I think at some point you can go too far in disclosure in the sense of just too much information to process and starting to confuse people but we favor transparency and we favor sharing more information. Hopefully these are ways for people to understand the components of those businesses.

When we think about the growth potential of these businesses and where they are relative to a Match or an ANGI, Dotdash is in a huge category and it’s got nice momentum in terms of revenue growth, it’s got very healthy margins, we think it’s building a competitive mode in a sense that is very hard and expensive for somebody else to come in and start publishing the content that Dotdash publishes at the quality they publish it and at the low level of monetization that they monetize it which is an asset in this area meaning, I think the lasting power of this business is stronger with lower monetization.

So we like that very, we like building into that business and I don't know how you want to measure that addressable market for publishing but it's in the tens of billions and we think we have a great team here and a platform to scale.

Same true on Vimeo, it is an enormous market and it's got a great secular tailwind. We talk a lot about, we think a lot about the fact that all businesses, entities, events, have a need for Video today where they didn't previously, anything that’s primary method of communication or exclusive method of communication to get to an external audience was text call it 10 or 20 years ago and then involved text plus images in the last whatever over 10 years or so, now includes video and you see that on all the platforms, you see that on Instagram, you see that on Facebook, you see that on Twitter.

And if you are a business sport event you want to tell your story now with all the tools that are available and video is going to be one of them. Whether we capture a huge share of that, I don't know, I think we're very well-positioned to do that but we like that secular tailwind and we think that is a very large market and we think that our products serve that market very well and so that's what we're going after.
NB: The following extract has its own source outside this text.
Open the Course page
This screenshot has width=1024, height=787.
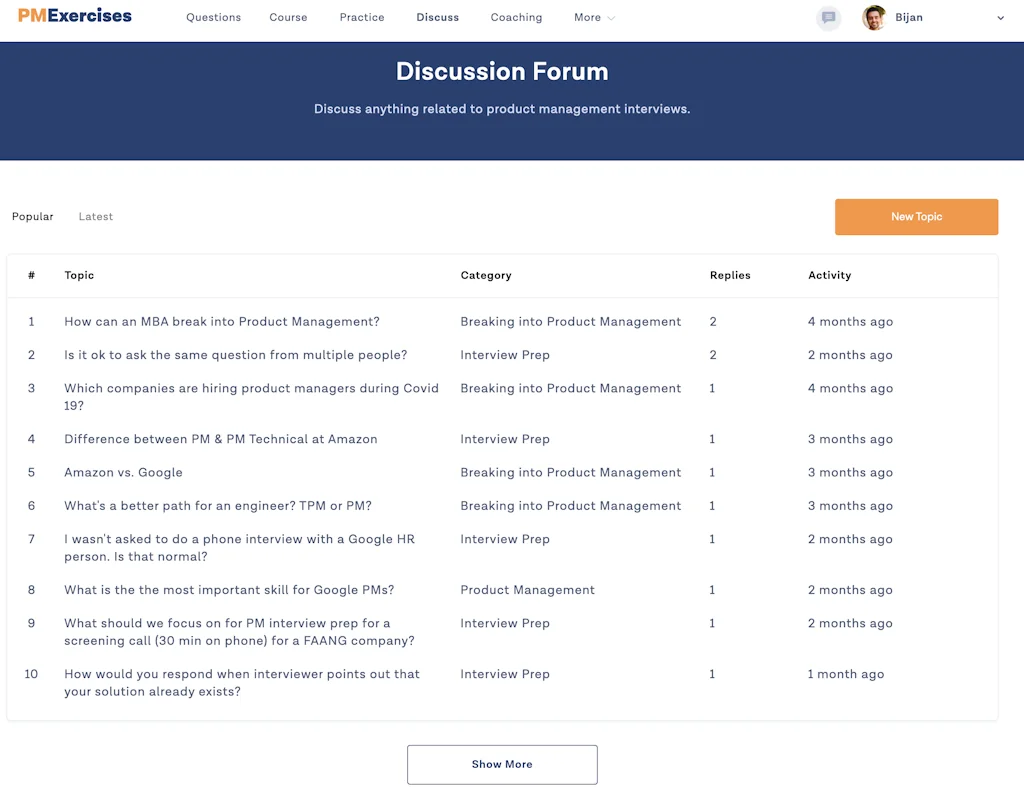(288, 17)
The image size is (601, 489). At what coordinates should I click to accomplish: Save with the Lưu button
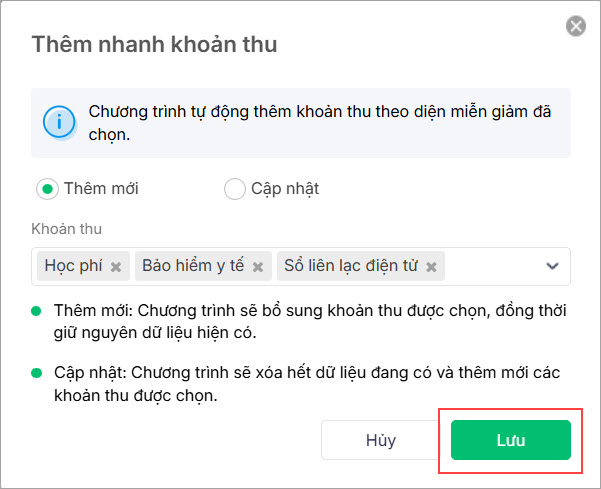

I think we're still -- I mean just in terms of revenue and financials these businesses are a tiny, tiny fraction of both ANGI and Match. So we're years away from that scale in either one of those businesses but we do see the potential there in terms of having a real business with a real product a barrier to entry and nice momentum in a very large addressable market.

Glenn Schiffman

I think I joked on our previous call that these were gems hiding in plain sight and now they're going to be gems no longer hiding. I mean you saw Vimeo's accelerating revenue growth to 29%, this quarter, you saw Dotdash growing 35%, and our mobile business grow organically almost 80%. So we're excited to share more of that with our investors and analysts.

Douglas Anmuth

Great. Thank you guys.

Joey Levin

Thanks, Doug. Next question please?

Operator

Our next question comes from Ross Sandler with Barclays.

Ross Sandler

Hey guys, a follow-up on Dotdash. Can you talk about the revenue growth that you're seeing in terms of pageview growth versus ad growth versus CPM? And as you look out into the future for Dotdash, how big is the opportunity within the existing brands that you have already or do you need to keep adding more, more protocols or more brands to the portfolio to keep the growth rates up as they are right now? And then the second question on dictionary and electives, so do you feel like those asset sales were more one-off or I think the plan is always going to run some of the legacy businesses for cash flow, you think other asset sales are positive how you're thinking about the portfolio on that front?

Joey Levin

Sure. I will do those in reverse order Ross. So Glenn can look out the answer to the first question.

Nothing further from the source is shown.